Je suivis la direction du doigt de Schwartzbacher, et effectivement, une lueur brillait, mais très loin, une drôle de lueur.
Ce n’était pas une simple lumière de maison, ce n’étaient pas des feux de village, non, c’était une drôle de lueur.
Et nous reprîmes notre marche, en l’accélérant.
Nous arrivâmes, enfin.
Sur des rochers se dressait un château d’aspect imposant, un haut château de pierre, où l’on n’avait pas l’air de rigoler tout le temps.
Une de ces tours de ce château servait de chapelle, et la lueur que nous avions aperçue n’était autre que l’éclairage sacré tamisé par les hauts vitraux gothiques.
Des chants nous arrivaient, des chants graves et mâles, des chants qui vous mettaient des frissons dans le dos.
– Entrons, fit Schwartzbacher, résolu.
– Par où?
– Ah! voilà... cherchons une issue.
Schwartzbacher disait : «Cherchons une issue», mais il voulait dire : «Cherchons une entrée.» D’ailleurs, comme c’est la même chose, je ne crus pas devoir lui faire observer son erreur relative, qui peut-être n’était qu’un lapsus causé par le froid.
Il y avait bien des entrées, mais elles étaient toutes closes, et pas de sonnettes.

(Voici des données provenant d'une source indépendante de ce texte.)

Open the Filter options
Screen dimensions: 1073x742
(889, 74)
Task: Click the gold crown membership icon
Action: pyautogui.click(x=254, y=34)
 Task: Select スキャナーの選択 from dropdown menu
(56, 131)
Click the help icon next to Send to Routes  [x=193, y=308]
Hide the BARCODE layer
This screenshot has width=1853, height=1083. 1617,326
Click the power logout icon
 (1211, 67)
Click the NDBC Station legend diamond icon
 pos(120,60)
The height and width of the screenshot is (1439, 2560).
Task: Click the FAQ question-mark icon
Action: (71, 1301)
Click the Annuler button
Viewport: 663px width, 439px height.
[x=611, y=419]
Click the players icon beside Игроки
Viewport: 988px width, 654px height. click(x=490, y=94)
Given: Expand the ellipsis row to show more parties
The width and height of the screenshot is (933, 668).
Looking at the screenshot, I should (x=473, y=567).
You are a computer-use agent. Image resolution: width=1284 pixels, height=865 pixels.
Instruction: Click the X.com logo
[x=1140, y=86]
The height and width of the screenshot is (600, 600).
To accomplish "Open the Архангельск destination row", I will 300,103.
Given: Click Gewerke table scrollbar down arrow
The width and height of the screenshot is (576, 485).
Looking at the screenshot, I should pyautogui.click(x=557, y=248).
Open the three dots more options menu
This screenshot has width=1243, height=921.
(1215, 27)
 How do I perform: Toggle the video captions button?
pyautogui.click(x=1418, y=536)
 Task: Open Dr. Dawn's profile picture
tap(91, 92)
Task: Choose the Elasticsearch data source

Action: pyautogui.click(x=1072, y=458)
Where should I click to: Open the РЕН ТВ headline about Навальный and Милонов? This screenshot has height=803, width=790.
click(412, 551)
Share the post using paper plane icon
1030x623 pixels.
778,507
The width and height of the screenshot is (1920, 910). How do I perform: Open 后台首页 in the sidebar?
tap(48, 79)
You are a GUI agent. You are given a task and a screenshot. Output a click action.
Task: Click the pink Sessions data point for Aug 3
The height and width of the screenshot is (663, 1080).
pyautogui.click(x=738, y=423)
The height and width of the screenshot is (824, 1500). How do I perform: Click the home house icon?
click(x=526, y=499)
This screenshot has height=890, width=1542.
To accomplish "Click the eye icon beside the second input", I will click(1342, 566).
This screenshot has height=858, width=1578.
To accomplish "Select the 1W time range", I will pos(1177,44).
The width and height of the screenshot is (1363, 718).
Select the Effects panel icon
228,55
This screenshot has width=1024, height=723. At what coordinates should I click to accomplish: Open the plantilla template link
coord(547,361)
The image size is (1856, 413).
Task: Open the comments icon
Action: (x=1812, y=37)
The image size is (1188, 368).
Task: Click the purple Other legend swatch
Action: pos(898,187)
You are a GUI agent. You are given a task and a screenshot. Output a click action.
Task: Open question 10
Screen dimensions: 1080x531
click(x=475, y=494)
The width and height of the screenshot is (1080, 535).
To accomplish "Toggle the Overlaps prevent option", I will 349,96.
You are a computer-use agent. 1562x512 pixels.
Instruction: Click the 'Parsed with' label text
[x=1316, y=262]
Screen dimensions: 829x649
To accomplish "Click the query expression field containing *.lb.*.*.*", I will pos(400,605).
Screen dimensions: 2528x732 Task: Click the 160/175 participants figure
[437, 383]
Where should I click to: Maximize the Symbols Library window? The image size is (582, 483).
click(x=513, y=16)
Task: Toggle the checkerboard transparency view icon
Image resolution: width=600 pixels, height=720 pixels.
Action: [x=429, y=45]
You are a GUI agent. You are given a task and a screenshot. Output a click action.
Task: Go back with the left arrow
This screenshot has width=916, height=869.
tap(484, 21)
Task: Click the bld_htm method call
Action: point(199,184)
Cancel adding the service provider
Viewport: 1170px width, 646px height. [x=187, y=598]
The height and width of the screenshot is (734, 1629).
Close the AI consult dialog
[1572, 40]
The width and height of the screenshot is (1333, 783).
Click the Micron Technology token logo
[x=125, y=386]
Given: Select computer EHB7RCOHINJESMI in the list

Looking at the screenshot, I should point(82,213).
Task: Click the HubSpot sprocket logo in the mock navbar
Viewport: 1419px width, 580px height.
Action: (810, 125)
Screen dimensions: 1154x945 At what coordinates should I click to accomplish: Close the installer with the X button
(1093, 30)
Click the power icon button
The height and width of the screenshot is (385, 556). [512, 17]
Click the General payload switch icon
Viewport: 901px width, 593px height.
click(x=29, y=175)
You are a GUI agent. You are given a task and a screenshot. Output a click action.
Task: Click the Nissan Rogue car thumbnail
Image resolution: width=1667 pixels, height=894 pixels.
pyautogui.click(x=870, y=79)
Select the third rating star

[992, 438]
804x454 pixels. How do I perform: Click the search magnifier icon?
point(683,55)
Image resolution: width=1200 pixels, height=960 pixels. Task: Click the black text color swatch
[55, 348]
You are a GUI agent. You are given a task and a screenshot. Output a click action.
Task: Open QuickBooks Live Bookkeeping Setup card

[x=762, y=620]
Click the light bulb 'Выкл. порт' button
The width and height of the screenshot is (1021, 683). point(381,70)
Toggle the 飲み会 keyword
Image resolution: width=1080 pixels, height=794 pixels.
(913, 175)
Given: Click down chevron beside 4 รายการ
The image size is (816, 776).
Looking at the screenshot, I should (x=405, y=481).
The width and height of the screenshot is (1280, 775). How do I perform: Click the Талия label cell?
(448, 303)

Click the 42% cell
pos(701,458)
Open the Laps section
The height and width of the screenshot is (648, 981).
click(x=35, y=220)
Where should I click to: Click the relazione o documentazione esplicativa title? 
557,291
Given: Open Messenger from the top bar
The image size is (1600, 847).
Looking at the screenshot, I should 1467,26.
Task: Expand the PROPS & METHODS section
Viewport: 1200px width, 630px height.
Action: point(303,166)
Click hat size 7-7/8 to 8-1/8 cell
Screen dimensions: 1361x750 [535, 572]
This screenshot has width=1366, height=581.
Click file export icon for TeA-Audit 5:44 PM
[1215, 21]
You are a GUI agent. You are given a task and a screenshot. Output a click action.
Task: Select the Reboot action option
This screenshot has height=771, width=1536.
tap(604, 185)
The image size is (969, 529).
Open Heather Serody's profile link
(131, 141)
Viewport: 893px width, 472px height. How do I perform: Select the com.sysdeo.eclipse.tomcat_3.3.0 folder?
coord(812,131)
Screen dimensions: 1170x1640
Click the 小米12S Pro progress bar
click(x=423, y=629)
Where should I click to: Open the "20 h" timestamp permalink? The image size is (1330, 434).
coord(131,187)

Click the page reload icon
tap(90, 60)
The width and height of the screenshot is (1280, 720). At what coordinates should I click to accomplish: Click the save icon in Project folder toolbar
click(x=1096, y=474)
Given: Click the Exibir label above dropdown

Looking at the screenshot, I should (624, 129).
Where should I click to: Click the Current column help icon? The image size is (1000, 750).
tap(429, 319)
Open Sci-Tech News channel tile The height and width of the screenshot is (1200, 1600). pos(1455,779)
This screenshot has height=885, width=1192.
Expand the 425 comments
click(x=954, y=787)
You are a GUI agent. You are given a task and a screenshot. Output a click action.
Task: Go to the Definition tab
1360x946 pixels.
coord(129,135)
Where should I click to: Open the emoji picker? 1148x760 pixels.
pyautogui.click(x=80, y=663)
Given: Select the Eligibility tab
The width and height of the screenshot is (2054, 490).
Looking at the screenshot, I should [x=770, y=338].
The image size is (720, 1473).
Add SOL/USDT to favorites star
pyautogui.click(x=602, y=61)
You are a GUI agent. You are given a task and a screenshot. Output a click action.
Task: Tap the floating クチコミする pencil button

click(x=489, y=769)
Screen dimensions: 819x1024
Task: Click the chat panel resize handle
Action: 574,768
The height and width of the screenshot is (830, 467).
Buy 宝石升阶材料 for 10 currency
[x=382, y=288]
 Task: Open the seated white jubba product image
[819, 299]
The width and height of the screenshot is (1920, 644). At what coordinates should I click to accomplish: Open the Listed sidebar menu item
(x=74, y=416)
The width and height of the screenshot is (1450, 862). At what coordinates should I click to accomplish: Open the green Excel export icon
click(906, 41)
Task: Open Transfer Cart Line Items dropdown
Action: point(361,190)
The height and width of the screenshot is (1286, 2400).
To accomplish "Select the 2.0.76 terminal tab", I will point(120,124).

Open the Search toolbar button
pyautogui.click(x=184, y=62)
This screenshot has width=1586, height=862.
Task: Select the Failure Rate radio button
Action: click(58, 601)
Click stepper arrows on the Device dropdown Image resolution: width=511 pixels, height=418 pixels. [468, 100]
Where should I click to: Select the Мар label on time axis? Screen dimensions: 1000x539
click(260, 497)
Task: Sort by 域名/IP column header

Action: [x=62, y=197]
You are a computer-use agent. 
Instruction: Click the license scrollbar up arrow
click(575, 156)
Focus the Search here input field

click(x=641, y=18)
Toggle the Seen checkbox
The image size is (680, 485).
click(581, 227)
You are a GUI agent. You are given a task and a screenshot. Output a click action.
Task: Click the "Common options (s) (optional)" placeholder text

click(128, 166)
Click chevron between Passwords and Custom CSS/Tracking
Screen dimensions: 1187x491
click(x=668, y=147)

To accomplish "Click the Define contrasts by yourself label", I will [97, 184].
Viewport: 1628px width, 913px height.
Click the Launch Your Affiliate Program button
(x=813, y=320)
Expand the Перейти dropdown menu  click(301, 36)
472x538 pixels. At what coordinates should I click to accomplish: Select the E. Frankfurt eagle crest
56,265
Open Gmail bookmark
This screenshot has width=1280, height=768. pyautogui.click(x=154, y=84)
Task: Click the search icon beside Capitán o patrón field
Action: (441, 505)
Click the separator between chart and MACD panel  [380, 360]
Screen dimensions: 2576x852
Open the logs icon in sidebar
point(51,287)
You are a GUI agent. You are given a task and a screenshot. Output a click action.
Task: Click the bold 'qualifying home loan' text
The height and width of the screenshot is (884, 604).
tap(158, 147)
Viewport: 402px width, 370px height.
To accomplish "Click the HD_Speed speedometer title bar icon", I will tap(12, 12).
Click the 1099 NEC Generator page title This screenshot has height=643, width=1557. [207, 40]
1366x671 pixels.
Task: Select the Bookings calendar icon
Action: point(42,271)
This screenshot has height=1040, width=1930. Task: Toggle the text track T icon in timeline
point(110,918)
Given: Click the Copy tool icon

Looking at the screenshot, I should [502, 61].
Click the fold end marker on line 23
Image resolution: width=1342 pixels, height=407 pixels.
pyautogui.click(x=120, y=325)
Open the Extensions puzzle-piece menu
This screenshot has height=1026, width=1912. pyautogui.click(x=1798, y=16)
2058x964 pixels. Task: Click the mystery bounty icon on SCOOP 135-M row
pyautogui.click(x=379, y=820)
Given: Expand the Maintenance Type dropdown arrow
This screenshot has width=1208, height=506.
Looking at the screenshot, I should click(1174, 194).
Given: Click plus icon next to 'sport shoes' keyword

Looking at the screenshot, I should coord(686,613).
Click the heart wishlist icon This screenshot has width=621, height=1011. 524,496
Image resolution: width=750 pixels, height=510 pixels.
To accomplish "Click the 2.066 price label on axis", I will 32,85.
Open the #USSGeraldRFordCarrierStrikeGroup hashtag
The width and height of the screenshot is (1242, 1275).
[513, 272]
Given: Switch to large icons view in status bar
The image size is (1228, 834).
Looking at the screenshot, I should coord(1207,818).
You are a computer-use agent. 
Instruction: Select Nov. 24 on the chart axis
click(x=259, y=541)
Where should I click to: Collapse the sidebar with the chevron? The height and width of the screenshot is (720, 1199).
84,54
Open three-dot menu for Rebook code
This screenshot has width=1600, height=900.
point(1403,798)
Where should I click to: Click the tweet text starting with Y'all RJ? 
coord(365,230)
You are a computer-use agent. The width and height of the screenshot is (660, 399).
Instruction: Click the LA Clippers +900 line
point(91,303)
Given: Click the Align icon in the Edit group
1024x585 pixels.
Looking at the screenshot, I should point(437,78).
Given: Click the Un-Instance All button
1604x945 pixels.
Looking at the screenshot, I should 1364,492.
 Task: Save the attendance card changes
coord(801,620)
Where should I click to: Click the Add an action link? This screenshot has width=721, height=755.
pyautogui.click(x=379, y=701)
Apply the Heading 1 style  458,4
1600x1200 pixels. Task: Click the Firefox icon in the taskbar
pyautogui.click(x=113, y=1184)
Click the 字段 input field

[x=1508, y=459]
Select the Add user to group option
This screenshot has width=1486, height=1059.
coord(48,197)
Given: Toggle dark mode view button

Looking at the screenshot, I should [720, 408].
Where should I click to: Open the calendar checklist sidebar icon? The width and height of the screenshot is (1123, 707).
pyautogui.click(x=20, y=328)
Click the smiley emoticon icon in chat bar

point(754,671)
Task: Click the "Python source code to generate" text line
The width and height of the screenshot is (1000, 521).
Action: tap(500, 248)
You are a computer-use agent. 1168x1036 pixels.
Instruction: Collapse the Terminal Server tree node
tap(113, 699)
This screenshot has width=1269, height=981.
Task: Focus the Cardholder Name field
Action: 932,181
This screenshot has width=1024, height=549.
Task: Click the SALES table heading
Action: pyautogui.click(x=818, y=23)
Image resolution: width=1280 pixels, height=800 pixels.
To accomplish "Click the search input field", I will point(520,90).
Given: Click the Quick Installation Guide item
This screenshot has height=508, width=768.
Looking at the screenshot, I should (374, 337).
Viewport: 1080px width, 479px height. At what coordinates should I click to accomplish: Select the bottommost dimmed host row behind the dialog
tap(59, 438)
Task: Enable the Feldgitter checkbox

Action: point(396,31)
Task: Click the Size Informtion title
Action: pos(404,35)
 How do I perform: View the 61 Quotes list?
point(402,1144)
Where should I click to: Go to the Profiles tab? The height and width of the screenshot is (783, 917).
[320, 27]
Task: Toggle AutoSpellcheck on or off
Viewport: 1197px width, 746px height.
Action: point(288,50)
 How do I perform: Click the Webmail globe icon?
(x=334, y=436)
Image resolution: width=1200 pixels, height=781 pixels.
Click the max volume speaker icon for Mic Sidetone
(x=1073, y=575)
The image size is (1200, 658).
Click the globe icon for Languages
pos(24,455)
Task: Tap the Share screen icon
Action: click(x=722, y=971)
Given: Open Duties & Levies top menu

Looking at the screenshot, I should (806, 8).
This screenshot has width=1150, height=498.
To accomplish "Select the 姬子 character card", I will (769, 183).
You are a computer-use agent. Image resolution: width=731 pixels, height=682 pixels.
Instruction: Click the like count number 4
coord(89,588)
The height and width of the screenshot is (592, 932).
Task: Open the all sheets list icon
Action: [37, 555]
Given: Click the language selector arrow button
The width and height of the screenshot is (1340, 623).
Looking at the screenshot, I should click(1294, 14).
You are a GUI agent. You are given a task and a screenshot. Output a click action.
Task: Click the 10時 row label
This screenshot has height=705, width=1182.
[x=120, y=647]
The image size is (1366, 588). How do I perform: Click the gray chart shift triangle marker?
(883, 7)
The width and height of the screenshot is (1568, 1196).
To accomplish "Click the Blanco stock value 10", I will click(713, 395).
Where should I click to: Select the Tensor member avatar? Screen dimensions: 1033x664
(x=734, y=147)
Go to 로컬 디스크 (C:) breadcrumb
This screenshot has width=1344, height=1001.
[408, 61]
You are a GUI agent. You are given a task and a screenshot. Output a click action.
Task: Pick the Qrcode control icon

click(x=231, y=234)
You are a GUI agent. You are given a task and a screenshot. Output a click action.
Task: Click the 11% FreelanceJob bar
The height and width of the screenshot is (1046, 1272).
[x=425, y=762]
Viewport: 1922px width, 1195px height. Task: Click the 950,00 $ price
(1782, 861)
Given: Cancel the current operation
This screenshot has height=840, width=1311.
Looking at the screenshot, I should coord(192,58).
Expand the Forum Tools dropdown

Alors c’est comme s’il n’y avait pas eu d’entrées.
À la fin, à force de tourner autour du château, nous découvrîmes un petit mur que nous pûmes escalader.
– Maintenant, fit Schwartzbacher, cherchons la cuisine.
Probablement qu’il n’y avait pas de cuisine dans l’immeuble, car aucune odeur de fricot ne vint chatouiller nos narines.
Nous nous promenions par des couloirs interminables et enchevêtrés.
Parfois, une chauve-souris voletait et frôlait nos visages de sa seule peluche.
Au détour d’un corridor, les chants que nous avions entendus vinrent frapper nos oreilles, arrivant de tout près.
Nous étions dans une grande pièce qui devait communiquer avec la chapelle.
– Je vois ce que c’est, fit Schwartzbacher (ou plutôt Schwartzbachermann, je me souviens maintenant), nous nous trouvons dans le château des Templiers.
Il n’avait pas terminé ces mots, qu’une immense porte de fer s’ouvrit toute grande.
Nous fûmes inondés de lumière.
Des hommes étaient là, à genoux, quelques centaines, bardés de fer, casque en tête, et de haute stature.
Ils se relevèrent avec un long tumulte de ferraille, se retournèrent et nous virent.
Alors, du même geste, ils firent Sabremain! et marchèrent sur nous, la latte haute.
J’aurais bien voulu être ailleurs.
Sans se déconcerter, Schwartzbachermann retroussa ses manches, se mit en posture de défense et s’écria d’une voix forte:
– Ah! nom de Dieu! messieurs les Templiers, quand vous seriez cent mille... aussi vrai que je m’appelle Durand!...
Ah! je me rappelle maintenant, c’est Durand qu’il s’appelait. Son père était tailleur à Aubervilliers. Durand, oui, c’est bien ça...
Sacré Durand, va! Quel type!
Le but du post à l'origine était simplement de mettre ce texte (j'avais dit à Barthi que je mettrai du Allais si il voulait gouter) mais j'ai comme l'impression de m'être laissé emporter au fil de digressions, je l'espère ni trop confuses, ni trop pénibles (ça j'ai moins d'espoirs >< ). C'est aussi l'exemple de l'opiniâtreté d'Eole sur le topic Anime/manga qui m'a motivé, sachant que je ne réponds que rarement sur celui-ci mais que je le lis souvent avec intérêt.